The government said that they will phase in this increase over the next 18 months with the minimum wage rising to $14 by January 2018. It will be up to $15 by 2019.
Critics have said that raising the minimum wage will crush small businesses and destroy jobs, especially for young people in this economy that is already tough for them. They also said it will force businesses to raise their prices.
But economic experts point out that raising the minimum wage is actually good for business and it is time for change. Here are some reasons why:
According to Macleans Magazine, household purchases account for 57 per cent of Canadian GDP and helps to drive the economy. Rising housing costs across the country have eaten up a lot of disposable income for all Canadians. They pointed out that when lower income earners see a rise in their income they will spend it locally, boosting the economy from the bottom up.
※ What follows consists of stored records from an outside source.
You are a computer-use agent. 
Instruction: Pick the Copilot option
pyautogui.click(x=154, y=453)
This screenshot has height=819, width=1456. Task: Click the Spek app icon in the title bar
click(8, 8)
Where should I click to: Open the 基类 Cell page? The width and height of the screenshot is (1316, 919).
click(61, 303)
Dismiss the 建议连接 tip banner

Increasing wages has been shown to increase productivity in workers. A study from the Peterson Institute for International Economics found that higher wages motivate employees to work harder, leads to lower turnover, enhances quality of service and attracts more capable workers.
When it comes to larger business, those who support a higher minimum wage point out that low wages maximize profits for these big businesses. Macleans points out that big businesses complain about higher minimum wage, but don’t make the same statements about the growing compensation for senior management.
Ontario is not alone in there commitment to raising the minimum wage. They join Nova Scotia, Alberta, Quebec and Manitoba who has hinted a raise. Statistics Canada has found that Canada has outpaced the United States in its reliance on low wage work and Ontario has the highest reliance in Canada.